[Problem description]:
Can you write out the records word for word, from the start through the line that contains "The image size is (800, 792). coord(22,403)"?

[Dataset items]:
— Start —
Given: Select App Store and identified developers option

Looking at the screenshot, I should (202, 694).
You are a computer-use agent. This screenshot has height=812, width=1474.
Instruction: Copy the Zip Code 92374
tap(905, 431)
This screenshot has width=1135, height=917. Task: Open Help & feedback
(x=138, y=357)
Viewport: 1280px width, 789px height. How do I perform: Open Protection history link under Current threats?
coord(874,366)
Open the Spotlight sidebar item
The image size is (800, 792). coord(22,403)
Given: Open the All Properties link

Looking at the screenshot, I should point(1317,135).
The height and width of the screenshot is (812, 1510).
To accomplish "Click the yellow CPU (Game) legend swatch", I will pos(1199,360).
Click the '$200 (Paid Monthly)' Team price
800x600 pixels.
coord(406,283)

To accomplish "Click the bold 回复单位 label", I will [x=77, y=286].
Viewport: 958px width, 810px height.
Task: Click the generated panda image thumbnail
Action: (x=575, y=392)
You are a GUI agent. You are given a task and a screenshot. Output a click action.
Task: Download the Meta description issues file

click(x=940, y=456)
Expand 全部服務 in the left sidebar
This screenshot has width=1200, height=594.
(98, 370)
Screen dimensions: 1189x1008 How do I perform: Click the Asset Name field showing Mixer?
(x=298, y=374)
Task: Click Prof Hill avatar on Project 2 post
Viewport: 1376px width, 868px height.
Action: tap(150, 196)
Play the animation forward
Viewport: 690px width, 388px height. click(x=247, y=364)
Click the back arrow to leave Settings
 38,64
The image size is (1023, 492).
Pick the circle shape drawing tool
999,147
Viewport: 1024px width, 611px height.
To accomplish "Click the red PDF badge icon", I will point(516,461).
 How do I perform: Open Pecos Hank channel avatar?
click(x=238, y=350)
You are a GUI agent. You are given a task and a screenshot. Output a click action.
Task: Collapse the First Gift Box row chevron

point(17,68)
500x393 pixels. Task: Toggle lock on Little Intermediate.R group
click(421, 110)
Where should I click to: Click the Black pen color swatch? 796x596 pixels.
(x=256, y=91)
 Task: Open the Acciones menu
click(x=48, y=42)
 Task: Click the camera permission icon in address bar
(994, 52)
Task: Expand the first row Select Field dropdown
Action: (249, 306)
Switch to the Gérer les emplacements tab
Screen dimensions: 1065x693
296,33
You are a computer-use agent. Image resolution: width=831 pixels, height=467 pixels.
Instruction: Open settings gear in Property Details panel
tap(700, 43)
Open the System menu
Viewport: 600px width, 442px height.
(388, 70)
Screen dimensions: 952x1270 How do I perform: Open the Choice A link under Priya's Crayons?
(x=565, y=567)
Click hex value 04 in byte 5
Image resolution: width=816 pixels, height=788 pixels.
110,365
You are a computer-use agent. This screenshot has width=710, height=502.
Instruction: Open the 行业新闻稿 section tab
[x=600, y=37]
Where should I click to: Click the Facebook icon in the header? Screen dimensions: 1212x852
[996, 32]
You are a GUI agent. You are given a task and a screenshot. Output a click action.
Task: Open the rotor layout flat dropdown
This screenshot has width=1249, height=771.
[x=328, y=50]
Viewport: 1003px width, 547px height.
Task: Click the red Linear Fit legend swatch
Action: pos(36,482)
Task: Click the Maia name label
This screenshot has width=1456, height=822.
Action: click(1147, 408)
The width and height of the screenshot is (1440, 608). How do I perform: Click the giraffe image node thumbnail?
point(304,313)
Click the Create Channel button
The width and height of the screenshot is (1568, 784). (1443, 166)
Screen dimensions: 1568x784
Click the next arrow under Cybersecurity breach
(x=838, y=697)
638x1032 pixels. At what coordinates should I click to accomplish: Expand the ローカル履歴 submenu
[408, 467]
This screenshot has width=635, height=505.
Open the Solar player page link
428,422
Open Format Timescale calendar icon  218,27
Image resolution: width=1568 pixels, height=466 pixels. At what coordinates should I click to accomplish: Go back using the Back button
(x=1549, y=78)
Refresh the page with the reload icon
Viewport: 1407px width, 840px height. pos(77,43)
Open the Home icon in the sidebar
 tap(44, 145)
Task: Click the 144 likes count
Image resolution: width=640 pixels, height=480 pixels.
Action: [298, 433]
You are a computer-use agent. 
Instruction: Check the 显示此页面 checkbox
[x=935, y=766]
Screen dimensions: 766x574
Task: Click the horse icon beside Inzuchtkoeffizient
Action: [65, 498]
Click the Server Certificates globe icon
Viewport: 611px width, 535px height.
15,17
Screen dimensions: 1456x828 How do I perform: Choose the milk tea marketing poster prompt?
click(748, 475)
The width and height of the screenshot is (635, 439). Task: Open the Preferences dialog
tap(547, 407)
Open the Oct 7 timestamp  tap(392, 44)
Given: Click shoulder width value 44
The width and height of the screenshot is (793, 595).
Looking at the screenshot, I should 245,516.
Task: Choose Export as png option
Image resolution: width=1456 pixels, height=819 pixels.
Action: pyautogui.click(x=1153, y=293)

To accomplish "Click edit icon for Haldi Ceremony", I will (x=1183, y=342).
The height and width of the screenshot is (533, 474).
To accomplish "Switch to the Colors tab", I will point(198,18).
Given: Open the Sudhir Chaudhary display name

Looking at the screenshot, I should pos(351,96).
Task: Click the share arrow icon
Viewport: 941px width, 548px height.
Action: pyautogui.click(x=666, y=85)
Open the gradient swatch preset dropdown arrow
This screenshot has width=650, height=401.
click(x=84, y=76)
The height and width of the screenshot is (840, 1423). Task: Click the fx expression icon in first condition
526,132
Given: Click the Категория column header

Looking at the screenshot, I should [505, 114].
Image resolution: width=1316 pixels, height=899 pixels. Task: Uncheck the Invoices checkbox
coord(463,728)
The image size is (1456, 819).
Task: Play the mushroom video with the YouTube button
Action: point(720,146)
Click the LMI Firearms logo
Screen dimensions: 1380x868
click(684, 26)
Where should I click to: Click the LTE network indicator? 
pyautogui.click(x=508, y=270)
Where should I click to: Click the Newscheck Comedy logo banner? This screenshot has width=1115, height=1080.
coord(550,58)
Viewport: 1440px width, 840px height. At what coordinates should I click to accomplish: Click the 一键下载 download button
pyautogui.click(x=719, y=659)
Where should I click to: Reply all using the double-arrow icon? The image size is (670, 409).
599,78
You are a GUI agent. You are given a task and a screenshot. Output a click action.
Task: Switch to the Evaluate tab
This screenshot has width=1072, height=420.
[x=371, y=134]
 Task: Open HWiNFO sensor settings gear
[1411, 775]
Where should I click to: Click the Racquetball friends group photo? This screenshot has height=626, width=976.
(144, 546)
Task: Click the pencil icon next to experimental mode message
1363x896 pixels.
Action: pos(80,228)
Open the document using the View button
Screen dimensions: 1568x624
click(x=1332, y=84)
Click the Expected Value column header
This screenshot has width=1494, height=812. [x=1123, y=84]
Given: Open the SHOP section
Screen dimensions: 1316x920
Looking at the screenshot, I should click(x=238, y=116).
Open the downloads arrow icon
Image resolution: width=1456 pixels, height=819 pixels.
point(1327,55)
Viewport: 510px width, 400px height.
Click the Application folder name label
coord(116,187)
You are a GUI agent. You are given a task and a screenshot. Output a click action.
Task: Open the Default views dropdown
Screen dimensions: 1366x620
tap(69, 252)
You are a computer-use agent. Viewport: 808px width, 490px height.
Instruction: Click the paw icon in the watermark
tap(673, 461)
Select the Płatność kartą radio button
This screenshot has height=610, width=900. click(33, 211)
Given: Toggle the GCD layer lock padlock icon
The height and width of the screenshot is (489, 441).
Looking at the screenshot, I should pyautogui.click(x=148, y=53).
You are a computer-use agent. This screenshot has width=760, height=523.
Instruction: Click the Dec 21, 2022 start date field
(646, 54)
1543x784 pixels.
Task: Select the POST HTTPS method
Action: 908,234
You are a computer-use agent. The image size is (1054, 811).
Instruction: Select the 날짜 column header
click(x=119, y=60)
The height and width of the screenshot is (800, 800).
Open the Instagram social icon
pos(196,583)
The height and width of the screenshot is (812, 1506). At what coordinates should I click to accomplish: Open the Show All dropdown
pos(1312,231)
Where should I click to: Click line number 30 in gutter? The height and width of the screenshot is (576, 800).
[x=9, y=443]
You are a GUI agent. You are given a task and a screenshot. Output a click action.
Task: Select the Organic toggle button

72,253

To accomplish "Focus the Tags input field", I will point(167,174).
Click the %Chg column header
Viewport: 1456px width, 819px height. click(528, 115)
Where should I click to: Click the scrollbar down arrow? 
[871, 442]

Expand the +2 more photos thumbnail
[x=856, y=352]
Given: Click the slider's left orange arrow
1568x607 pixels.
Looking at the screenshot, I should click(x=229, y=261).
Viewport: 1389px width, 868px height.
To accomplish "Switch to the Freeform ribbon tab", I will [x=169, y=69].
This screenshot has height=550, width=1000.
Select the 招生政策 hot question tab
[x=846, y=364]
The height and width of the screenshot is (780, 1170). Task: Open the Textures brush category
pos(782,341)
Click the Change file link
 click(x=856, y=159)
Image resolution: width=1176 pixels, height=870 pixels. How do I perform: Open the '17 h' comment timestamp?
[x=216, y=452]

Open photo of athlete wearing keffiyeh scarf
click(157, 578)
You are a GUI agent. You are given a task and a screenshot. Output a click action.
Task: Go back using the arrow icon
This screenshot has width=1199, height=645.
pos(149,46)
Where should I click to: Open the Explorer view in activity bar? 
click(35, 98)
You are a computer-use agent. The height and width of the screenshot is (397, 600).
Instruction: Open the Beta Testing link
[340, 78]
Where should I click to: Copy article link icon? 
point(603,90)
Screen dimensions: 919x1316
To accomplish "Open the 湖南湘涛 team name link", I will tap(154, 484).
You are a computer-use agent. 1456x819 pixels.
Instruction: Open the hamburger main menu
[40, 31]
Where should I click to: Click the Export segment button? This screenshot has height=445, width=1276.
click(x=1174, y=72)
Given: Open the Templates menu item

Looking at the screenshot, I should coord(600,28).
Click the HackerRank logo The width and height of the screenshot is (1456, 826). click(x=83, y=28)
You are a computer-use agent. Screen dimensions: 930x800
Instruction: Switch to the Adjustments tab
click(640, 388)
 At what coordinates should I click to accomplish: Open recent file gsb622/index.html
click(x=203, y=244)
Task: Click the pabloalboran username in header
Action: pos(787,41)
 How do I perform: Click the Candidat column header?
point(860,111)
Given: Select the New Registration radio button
— End —
[Response for this exercise]:
Given: Select App Store and identified developers option

Looking at the screenshot, I should (202, 694).
You are a computer-use agent. This screenshot has height=812, width=1474.
Instruction: Copy the Zip Code 92374
tap(905, 431)
This screenshot has width=1135, height=917. Task: Open Help & feedback
(x=138, y=357)
Viewport: 1280px width, 789px height. How do I perform: Open Protection history link under Current threats?
coord(874,366)
Open the Spotlight sidebar item
The image size is (800, 792). coord(22,403)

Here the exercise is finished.